Although the Atlanta United won the M.L.S. Cup in 2018 and the Campeones Cup in 2019, the Hawks, in the N.B.A., have gone 63 seasons without a title. The Thrashers, the former N.H.L. team, existed for 12 seasons and made the playoffs once.
And then there was the debacle in the Super Bowl that ended the 2016 N.F.L. season — played in Houston, of all places — when the Atlanta Falcons enjoyed a 25-point lead until the final three minutes of the third quarter and still managed to lose to the New England Patriots.
But the subject of consternation here has most often been a baseball franchise that, thanks to the era of TBS and Ted Turner, is more a Southern team than an Atlanta team (or a Cobb County team). Its résumé from the 1990s and 2000s glimmers with N.L. East titles, occasional pennants and six Hall of Famers — four players, a manager and a general manager — but only the one championship.

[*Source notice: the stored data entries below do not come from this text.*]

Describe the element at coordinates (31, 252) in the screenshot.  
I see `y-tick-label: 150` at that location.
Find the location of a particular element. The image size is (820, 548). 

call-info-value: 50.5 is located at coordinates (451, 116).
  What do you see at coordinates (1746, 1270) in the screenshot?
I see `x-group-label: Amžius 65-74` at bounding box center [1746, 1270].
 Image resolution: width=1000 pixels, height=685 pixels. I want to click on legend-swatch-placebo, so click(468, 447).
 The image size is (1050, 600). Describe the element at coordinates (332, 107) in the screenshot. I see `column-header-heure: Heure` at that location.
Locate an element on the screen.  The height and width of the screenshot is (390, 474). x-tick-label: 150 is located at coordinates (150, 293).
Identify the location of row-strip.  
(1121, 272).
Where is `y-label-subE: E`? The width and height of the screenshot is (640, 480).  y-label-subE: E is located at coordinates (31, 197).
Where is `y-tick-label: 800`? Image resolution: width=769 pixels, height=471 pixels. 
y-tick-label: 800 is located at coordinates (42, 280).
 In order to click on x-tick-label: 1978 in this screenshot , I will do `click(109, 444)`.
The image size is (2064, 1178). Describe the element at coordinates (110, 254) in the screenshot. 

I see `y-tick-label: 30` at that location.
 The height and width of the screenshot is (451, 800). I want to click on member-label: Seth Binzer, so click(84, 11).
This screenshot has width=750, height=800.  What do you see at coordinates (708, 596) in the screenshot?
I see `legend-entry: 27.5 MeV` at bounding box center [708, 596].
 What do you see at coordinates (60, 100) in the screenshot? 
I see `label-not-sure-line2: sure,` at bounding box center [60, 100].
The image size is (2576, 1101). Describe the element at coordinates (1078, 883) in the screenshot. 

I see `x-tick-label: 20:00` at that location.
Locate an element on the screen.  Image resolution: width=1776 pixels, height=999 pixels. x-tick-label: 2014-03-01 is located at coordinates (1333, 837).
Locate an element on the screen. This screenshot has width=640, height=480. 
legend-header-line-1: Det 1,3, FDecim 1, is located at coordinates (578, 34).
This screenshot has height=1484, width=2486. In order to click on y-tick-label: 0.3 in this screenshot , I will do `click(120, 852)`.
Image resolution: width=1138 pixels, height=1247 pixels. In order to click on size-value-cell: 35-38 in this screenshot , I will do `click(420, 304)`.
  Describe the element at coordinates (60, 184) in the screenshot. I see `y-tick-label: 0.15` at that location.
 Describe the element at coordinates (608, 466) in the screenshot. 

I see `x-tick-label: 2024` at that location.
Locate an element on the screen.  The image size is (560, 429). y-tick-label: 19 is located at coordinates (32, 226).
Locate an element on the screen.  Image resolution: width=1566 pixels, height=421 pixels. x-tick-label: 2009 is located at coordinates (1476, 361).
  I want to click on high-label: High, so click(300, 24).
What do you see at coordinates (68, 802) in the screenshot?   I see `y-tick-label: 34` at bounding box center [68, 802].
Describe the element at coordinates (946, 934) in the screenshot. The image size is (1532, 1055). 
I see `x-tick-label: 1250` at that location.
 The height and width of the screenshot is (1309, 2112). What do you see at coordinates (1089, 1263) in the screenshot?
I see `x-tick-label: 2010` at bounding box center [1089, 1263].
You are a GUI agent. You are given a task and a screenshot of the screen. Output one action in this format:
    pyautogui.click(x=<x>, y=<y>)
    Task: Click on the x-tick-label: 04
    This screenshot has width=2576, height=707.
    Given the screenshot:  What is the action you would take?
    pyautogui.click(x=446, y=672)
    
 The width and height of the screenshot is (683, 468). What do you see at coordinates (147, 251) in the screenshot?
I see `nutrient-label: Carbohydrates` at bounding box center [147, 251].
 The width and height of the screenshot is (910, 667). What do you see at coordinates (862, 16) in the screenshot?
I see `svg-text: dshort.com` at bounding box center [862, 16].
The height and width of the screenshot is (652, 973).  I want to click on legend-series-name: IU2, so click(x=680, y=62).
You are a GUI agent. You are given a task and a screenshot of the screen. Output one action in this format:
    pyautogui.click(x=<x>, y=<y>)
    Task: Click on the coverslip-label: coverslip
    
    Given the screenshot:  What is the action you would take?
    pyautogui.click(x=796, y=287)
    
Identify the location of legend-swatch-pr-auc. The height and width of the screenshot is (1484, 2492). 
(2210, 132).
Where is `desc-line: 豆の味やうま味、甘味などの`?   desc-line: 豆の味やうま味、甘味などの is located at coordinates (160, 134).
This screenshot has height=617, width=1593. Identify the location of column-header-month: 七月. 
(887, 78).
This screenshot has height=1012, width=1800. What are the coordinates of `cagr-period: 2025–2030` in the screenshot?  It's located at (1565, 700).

It is true that this World Series has gone better than Atlanta’s last one, in 1999, when the Yankees swept. It is true that, with two wins, Truist Park now has more Atlanta World Series victories in it than Turner Field had. It is true that Atlanta still has two more chances.
The team’s hope is that baseball’s recent history, not Atlanta’s long one, will guide the rest of the series after the Commissioner’s Trophy was won at a neutral site in 2020 because of the coronavirus pandemic.
The last team to claim a World Series at home was the 2013 Boston Red Sox, when they toppled the St. Louis Cardinals in six games after trailing, two games to one.
In the last 20 years — for many of them, the All-Star Game determined home-field advantage in the World Series — seven teams have won the title at their home park: the 2001 Arizona Diamondbacks, the 2002 Anaheim Angels, the 2006 St. Louis Cardinals, the 2008 Philadelphia Phillies, the 2009 Yankees, the 2011 St. Louis Cardinals and that Boston team in 2013.
There are some perks to home-field advantage, which Houston enjoys in this series because of its superior regular-season record. Some are apparent, like familiarity with the playing surface, with how balls bounce off the outfield wall and even with the music. (Minute Maid Park was also, infamously, the hub of the Astros’ sign-stealing scheme.)
“You saw how loud this place got these three days,” Marwin Gonzalez, who served as a pinch-hitter for Houston in Game 5, said before the American League champions left Atlanta. “That gives an extra bounce.” He added, “For us going back to Houston, we gave ourselves a chance to go game by game and to get the Game 6.”
And despite the weight of a 108-year World Series title drought, the Chicago Cubs overcame any challenges of playing a decisive Game 7 on the road and beat Cleveland in 2016.
Snitker said he would have preferred to win at home, where, before and during Sunday’s game, the plazas and streets around the ballpark, the center of a mixed-use development called the Battery, overflowed with Atlanta fans. But, he added, “I’ll take it anywhere.”
“I don’t care where we’re at,” he said. “If we win the World Series, it doesn’t matter where it is. I’d have loved to have done it in front of our fans. Hopefully, we can do it the next couple of days.”
Maybe so. Quite possibly so.
But there were signs everywhere of what could have been on Sunday. Inside the park, cases of beer and Champagne earmarked for a championship celebration sat unopened. Outside, the Battery was a graveyard for empty cups, beer cans and pizza boxes.
Atlanta had missed another opportunity. All it could do, again, was wait and brace and hope.